• To be done: Please format the data as a two-column CSV with columns "instruction" and "coordinates", giving each instruction and its coordinates their own row. Put every value in double quotes with line breaks turned into spaces, and use only the data starting with the line containing "Click the time" and going on through the line containing "(x=101, y=603)".
* START Data shown *
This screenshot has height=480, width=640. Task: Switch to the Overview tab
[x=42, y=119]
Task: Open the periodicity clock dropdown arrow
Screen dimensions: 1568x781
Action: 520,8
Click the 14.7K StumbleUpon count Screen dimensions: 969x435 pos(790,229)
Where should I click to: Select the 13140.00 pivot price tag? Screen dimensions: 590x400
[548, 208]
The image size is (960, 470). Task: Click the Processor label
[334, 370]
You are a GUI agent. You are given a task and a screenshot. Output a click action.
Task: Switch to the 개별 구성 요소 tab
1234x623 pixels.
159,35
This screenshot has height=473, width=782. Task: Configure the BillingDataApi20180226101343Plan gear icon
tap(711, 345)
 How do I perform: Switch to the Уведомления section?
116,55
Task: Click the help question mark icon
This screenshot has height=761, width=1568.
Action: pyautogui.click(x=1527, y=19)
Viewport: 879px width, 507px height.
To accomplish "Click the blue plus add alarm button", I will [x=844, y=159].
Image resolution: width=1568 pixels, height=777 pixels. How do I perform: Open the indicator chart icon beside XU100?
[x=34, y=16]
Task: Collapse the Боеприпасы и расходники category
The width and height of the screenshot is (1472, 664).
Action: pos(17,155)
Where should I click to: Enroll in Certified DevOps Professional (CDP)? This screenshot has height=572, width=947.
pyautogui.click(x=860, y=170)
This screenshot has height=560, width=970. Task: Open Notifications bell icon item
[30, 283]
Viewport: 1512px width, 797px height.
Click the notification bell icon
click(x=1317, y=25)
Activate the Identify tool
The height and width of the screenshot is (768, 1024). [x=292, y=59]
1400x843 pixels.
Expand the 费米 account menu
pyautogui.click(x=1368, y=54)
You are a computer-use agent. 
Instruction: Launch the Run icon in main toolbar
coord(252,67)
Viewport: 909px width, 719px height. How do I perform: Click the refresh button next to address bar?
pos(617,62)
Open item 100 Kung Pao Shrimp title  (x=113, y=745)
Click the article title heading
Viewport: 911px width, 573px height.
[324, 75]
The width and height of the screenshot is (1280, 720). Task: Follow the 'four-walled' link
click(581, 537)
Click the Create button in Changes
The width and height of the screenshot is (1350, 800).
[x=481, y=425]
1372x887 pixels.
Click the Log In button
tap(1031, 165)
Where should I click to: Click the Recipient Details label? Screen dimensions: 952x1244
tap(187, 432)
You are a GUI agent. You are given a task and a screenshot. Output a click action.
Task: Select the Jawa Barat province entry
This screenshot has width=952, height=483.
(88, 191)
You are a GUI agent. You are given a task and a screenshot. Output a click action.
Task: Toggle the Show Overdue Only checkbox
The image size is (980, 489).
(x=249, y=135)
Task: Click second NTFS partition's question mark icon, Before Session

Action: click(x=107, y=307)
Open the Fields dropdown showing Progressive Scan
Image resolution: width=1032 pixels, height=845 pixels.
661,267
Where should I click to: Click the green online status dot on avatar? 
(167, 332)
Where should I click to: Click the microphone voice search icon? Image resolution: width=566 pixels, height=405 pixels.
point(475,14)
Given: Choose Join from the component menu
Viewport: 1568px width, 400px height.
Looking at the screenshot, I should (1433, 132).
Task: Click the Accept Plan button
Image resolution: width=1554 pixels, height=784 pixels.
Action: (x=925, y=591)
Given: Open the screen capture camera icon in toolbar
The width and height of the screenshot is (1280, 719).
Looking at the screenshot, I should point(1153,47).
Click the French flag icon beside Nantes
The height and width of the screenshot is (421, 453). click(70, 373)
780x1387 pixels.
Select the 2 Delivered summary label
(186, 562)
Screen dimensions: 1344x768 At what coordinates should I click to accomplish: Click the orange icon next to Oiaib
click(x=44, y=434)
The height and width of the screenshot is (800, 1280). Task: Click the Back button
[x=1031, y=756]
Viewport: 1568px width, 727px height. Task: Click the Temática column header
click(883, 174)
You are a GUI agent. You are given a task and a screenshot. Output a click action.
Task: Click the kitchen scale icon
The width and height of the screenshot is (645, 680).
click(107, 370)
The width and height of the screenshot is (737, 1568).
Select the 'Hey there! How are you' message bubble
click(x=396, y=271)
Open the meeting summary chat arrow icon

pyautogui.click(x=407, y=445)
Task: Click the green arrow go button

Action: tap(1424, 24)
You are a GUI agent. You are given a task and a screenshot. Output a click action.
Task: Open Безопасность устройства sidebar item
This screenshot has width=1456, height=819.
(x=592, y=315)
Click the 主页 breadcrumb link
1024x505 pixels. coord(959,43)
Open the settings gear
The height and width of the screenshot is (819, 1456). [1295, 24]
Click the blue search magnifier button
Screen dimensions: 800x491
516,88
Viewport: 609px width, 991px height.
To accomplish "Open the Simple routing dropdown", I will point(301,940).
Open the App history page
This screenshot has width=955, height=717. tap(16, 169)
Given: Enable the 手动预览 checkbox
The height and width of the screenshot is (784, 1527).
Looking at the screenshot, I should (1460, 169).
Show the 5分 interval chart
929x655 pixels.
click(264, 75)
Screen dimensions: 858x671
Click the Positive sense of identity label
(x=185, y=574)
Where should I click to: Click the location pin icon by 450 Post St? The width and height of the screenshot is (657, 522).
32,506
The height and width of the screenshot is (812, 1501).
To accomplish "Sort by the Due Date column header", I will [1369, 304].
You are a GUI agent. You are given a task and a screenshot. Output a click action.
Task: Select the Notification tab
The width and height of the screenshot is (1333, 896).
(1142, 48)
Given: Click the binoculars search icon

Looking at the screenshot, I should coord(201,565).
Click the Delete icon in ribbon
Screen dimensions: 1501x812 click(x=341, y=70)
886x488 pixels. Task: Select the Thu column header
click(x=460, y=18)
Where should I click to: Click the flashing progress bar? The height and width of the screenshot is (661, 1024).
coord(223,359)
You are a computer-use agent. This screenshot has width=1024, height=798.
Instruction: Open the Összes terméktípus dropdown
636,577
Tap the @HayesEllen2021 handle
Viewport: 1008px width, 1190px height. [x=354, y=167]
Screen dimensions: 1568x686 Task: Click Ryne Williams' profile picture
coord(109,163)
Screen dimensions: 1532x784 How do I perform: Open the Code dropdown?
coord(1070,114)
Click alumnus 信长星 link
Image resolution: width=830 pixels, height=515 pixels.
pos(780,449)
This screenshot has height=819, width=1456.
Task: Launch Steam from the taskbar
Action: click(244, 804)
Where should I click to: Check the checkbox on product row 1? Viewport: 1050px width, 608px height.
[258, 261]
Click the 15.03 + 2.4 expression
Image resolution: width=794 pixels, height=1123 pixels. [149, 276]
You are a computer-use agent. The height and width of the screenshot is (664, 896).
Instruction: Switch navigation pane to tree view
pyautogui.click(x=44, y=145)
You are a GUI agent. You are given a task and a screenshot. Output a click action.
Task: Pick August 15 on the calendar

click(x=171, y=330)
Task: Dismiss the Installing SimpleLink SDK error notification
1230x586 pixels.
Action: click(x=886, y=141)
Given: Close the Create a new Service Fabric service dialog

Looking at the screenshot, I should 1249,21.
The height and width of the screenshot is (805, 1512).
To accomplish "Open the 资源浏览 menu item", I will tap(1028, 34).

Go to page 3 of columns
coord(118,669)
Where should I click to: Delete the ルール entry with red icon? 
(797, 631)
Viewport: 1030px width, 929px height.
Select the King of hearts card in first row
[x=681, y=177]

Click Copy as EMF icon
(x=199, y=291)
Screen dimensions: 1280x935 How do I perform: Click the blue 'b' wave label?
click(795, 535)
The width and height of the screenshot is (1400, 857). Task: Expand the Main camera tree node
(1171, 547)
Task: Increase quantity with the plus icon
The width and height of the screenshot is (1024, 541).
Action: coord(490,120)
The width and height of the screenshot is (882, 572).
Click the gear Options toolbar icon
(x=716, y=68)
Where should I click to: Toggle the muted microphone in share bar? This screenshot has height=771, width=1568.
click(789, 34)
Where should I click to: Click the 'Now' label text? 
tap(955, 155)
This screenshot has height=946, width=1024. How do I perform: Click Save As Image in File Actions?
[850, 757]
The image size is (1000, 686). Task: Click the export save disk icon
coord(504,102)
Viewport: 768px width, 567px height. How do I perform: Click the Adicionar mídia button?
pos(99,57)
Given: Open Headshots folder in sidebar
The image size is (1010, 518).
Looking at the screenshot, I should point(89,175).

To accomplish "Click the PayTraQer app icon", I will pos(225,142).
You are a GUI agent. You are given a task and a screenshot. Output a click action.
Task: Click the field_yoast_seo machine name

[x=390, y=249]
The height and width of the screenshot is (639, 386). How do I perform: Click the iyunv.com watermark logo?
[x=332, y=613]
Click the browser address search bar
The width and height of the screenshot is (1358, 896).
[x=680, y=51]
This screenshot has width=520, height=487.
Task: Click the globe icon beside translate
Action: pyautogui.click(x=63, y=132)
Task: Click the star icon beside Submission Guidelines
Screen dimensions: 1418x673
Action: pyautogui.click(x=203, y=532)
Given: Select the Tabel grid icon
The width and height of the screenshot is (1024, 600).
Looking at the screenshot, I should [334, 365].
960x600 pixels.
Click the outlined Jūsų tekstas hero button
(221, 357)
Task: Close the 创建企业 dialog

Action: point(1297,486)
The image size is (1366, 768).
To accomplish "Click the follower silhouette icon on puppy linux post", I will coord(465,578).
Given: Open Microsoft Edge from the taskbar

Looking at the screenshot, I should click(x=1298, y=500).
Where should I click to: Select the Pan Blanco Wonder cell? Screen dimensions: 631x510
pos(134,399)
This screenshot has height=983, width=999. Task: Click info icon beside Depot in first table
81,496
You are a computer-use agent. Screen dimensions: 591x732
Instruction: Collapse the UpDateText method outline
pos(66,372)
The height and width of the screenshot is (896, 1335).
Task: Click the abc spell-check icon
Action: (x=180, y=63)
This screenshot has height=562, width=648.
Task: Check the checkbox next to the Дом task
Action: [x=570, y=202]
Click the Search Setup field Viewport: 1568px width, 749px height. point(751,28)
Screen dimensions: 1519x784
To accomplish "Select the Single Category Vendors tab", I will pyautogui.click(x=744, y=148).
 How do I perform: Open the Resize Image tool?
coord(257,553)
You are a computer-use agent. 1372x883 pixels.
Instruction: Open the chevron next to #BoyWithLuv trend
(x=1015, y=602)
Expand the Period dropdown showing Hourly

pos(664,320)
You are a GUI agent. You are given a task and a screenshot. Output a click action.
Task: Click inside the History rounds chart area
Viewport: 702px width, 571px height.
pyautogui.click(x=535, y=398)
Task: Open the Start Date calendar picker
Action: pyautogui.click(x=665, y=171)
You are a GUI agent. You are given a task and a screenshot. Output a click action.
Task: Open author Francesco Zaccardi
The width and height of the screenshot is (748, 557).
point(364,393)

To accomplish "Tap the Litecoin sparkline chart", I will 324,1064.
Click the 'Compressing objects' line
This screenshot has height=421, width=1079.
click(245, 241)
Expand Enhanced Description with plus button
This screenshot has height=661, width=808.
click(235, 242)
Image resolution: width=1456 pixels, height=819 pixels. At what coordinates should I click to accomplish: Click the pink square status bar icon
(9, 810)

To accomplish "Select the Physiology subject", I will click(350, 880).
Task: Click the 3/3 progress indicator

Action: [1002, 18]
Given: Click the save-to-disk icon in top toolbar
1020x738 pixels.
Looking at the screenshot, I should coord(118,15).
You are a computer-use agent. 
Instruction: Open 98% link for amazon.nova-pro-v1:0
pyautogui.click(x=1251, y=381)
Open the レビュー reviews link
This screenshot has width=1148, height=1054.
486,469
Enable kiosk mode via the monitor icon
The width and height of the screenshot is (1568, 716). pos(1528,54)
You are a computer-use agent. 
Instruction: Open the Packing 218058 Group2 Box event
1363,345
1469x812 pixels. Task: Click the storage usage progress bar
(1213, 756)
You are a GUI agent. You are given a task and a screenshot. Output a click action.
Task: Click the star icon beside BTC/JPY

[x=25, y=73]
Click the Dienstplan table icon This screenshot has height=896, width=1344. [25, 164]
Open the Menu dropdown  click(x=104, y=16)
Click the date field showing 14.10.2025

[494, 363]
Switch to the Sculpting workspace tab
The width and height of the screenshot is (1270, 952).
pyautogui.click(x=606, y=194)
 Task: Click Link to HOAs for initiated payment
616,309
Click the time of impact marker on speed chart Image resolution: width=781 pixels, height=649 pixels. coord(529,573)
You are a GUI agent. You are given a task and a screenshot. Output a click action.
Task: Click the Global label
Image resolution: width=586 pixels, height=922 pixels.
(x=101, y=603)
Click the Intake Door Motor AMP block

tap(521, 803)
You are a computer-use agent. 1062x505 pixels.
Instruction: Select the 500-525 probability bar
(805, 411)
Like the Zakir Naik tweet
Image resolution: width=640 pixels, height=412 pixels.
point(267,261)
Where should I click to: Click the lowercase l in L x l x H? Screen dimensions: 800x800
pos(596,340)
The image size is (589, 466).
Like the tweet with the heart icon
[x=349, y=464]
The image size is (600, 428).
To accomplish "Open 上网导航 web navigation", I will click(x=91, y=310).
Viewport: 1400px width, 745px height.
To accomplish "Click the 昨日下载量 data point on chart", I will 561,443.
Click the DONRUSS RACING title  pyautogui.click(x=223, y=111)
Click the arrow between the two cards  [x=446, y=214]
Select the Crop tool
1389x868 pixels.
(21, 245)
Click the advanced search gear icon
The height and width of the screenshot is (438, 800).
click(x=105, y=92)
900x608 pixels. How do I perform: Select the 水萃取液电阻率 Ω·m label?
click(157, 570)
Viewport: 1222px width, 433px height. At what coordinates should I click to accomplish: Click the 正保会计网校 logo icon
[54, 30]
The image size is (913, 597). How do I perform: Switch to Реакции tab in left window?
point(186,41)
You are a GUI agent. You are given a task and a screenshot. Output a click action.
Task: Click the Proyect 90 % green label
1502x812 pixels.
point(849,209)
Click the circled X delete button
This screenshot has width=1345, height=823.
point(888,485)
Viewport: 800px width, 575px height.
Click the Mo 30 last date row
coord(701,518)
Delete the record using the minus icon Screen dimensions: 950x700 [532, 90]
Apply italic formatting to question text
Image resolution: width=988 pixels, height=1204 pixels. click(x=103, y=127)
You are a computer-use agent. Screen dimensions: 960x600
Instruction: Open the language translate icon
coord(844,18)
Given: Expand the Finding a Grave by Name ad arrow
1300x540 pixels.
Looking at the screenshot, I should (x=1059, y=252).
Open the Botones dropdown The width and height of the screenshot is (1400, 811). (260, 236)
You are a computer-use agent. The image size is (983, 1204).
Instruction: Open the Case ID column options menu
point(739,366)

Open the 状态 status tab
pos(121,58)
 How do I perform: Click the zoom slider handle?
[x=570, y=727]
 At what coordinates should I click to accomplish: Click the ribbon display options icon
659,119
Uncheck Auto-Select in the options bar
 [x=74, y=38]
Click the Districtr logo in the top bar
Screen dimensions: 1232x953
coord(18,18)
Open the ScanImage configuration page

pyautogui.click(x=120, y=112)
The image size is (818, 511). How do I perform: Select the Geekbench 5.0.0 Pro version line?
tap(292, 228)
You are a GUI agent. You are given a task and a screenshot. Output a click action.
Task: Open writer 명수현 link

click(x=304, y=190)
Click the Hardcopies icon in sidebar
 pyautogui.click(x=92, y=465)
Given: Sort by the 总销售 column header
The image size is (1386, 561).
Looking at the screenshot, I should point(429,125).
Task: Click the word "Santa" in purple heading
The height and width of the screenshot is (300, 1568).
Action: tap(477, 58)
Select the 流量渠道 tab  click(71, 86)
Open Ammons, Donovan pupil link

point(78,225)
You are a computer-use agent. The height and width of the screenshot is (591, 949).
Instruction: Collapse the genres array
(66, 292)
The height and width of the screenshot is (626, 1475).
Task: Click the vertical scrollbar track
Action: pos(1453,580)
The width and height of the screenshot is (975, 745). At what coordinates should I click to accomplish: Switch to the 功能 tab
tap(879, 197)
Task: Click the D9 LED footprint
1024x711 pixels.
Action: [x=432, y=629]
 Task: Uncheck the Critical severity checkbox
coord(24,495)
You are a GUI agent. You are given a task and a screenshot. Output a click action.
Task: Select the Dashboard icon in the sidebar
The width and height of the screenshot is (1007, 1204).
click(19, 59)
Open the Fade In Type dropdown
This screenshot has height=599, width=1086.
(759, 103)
* END Data shown *
• Problem solution:
instruction,coordinates
"Click the time of impact marker on speed chart Image resolution: width=781 pixels, height=649 pixels.","coord(529,573)"
"You are a GUI agent. You are given a task and a screenshot. Output a click action. Task: Click the Global label Image resolution: width=586 pixels, height=922 pixels.","(x=101, y=603)"